What you need to do
(a) Retype the stretch from "He and Verga" through "of the homeless." in the Long Beach homeless outreach article, word for word.
(b) Write what comes next in the Long Beach homeless outreach article, picking up after its final sentence.

Provided passage
He and Verga have connected 29 people so far to resources for mental and substance-abuse issues, housing and counseling.
“Our real measure of success is if we can actually get somebody to say, ‘Yes, I’d like some help’ and get them to a resource,” Davis said.
Citing the recent homeless count showing a 21-percent decrease, Davis admitted it was unexpected, but only because the homeless are moving to more visible areas so it seems like the number is increasing.
“We’ve progressively gone down in numbers, from about 2,800 six years ago down to 1,800 this year,” Davis said, crediting the efforts of over 30 outreach programs in Long Beach.
Verga emphasized the humanity of the homeless.
“Every one of these people has a story, every one has a family somewhere, every one of them has needs,” Verga said.
He added that there is no easy solution to the problem of homelessness, and sometimes cooperation with the police is needed in the case of the mentally ill.
“It takes one-and-a-half to two years to get someone off the street and into housing,” Verga said. “There’s no quick fix to this. And, contrary to popular belief, it’s not illegal to be homeless.”
For residents who wish to help a homeless individual find resources, the team suggested contacting the Multi-Services Center for Homeless (MSC) at 1301 W. 12th Street, the main place to which they refer their clients. A message left by calling the hotline at (562) 570-4500 will prompt someone to be assigned to reach out the next day.
“All these people have needs, just like all of us,” Verga said. “Just because they don’t have a house doesn’t mean they don’t have needs also.”
Officer Rudy Garcia reported on LBPD’s efforts to curb driving while under the influence (DUI) on May 5 for Cinco de Mayo celebrations from 6pm until 2am the next day. Sobriety tests were given at checkpoints to 35 drivers, and five were arrested. An additional 10 citations were issued for unsafe driving.
“Some of the things that come with […] DUI is jail time, fines, fees, DUI classes, and your license suspended, and the costs can go all the way up to $10,000,” Garcia said.
Garcia further described a recent incident during which a Long Beach husband and wife, both senior citizens, were held at gunpoint while their car and other items were stolen. The car was later involved in a collision in Westminster, and the suspects were arrested.

Provided material
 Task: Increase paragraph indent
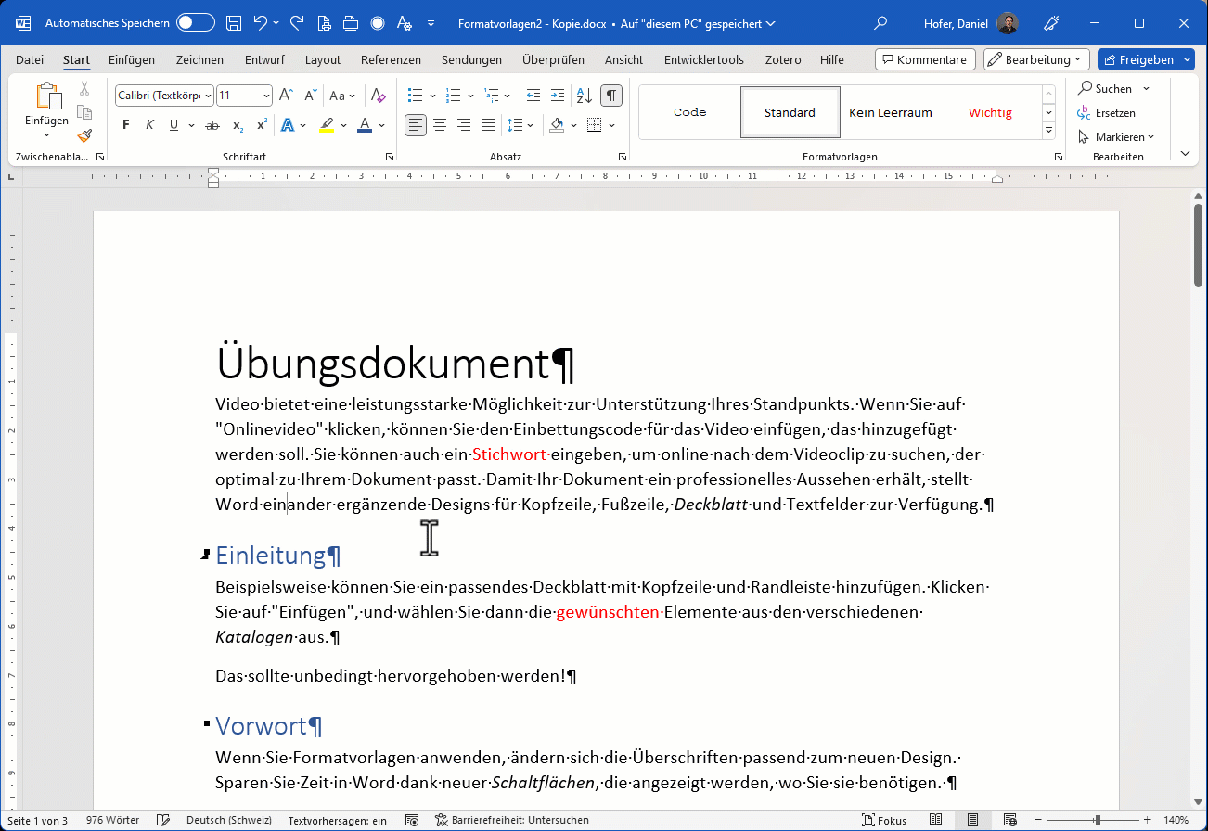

Per-task answers
(a)
He and Verga have connected 29 people so far to resources for mental and substance-abuse issues, housing and counseling.
“Our real measure of success is if we can actually get somebody to say, ‘Yes, I’d like some help’ and get them to a resource,” Davis said.
Citing the recent homeless count showing a 21-percent decrease, Davis admitted it was unexpected, but only because the homeless are moving to more visible areas so it seems like the number is increasing.
“We’ve progressively gone down in numbers, from about 2,800 six years ago down to 1,800 this year,” Davis said, crediting the efforts of over 30 outreach programs in Long Beach.
Verga emphasized the humanity of the homeless.

(b)
Finally, Garcia reported on a cooperative law-enforcement effort to recover several stolen guns from a North Long Beach residence. The couple arrested had been selling the guns online.
Closer to Wrigley, Garcia reported that LBPD recently facilitated evictions from a residential unit at 164 E. Eagle St. after numerous complaints of public drinking, loud music and crime. The owner of the building was cooperative and gave the residents an eviction notice, though it took several months to implement.
One meeting attendee asked Garcia about a growing homeless encampment underneath the Wardlow Road bridge, saying that it impeded the horse trail and there was evidence of debris, needle drug use and stolen bicycles.
Garcia replied that officers have been investigating but there is some question as to whether the bridge is under Long Beach or Caltrans jurisdiction.
Davis later reiterated how jurisdiction issues can impede dispersing such camps.
WANA President Joan Greenwood reminded meeting attendees of a June 4 community mixer at the Dominguez Gap Wetlands Restoration Project, beginning at 4pm.
Wrigley resident Renee Lawler announced that at next month’s WANA meeting, LBCC film student and producer John Salcedo will screen his short documentary film, “The Last Long Beach Ranch,” made with Dr. Ray Sumner of LBCC’s geography department.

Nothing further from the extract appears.